Research

My work sits at the intersection of mathematics and machine learning theory. I study the dynamics of attention in transformers — how tokens move, cluster, and represent information.

Papers

Normalization in Attention Dynamics

Nikita Karagodin, Yury Polyanskiy · NeurIPS 2025 (39th Conference on Neural Information Processing Systems)

We unify different normalization schemes (LayerNorm, RMSNorm, etc.) under the umbrella of token geometry, showing that the choice of normalization acts as a speed control on attention dynamics. We prove convergence rates that identify which methods converge faster.

Clustering in Causal Attention Masking

Nikita Karagodin, Yury Polyanskiy · NeurIPS 2024 (38th Conference on Neural Information Processing Systems)

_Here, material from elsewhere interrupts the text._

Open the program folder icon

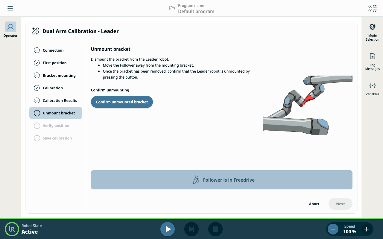coord(172,8)
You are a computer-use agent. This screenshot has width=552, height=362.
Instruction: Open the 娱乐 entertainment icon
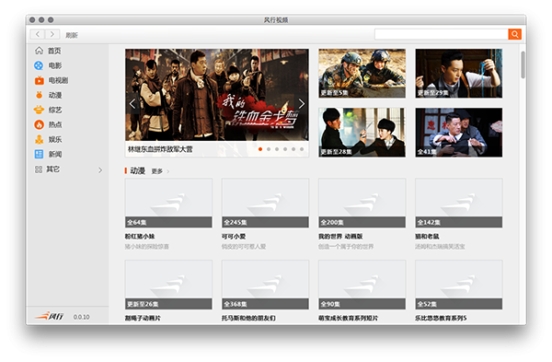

We provide the first treatment of autoregressive (causal) attention dynamics, establishing convergence guarantees and predicting how Value matrices influence the final token configuration.

Other fascinating things

Papers and ideas I didn't write but find remarkable.

The Unreasonable Effectiveness of Mathematics

Eugene Wigner, 1960

The classic essay on why mathematical concepts developed in pure abstraction turn out to describe physical reality with uncanny precision.

Neural Ordinary Differential Equations

Chen et al., NeurIPS 2018

The paper that started the neural ODE revolution — replacing discrete residual layers with continuous dynamics defined by an ODE solver.

Санкт-Петербург

A city of white nights, bridges rising over the Neva, and the quiet beauty that shaped a part of who I am.